▸ Task brief
When you reproduce these records, keep every word exactly and drop the images.

▸ Supplied information
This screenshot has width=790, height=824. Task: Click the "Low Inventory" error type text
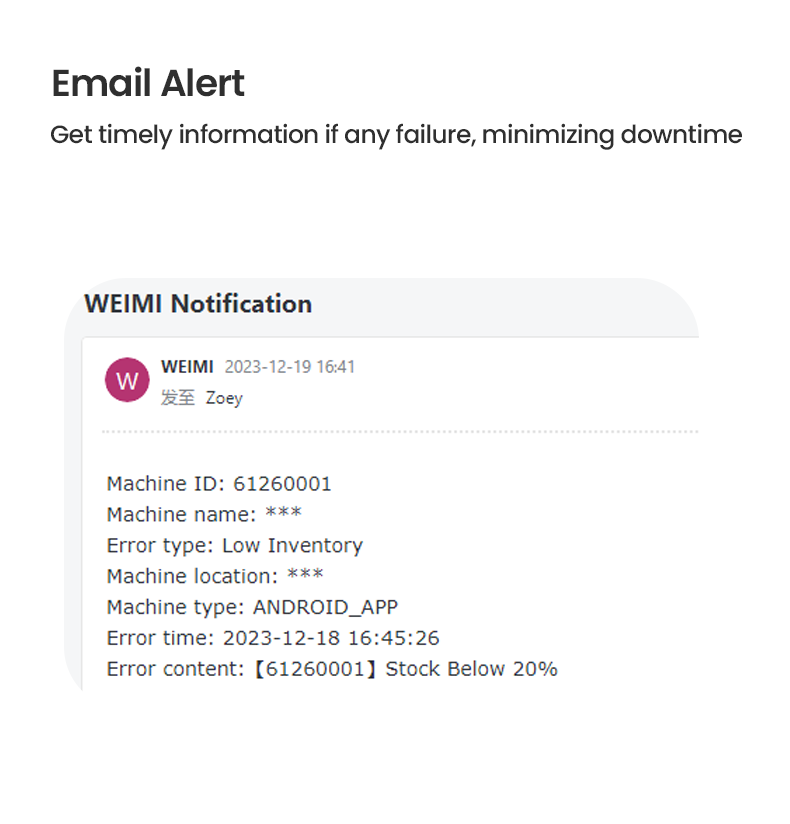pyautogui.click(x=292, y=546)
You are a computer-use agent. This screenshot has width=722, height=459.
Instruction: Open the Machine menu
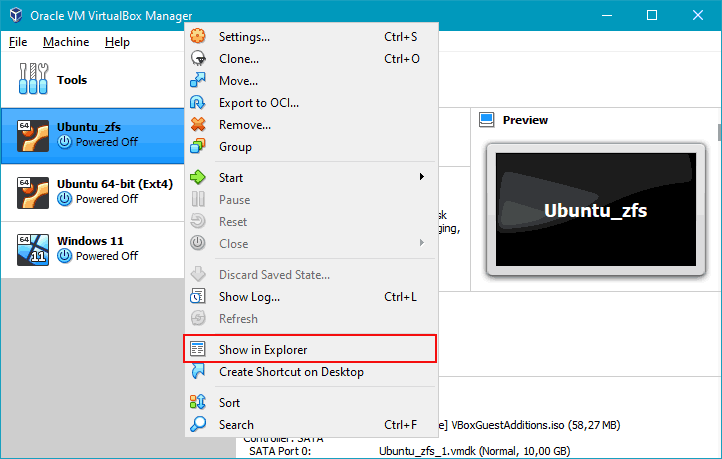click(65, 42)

▸ Written response
This screenshot has width=790, height=824. Task: Click the "Low Inventory" error type text
pyautogui.click(x=292, y=546)
You are a computer-use agent. This screenshot has width=722, height=459.
Instruction: Open the Machine menu
click(65, 42)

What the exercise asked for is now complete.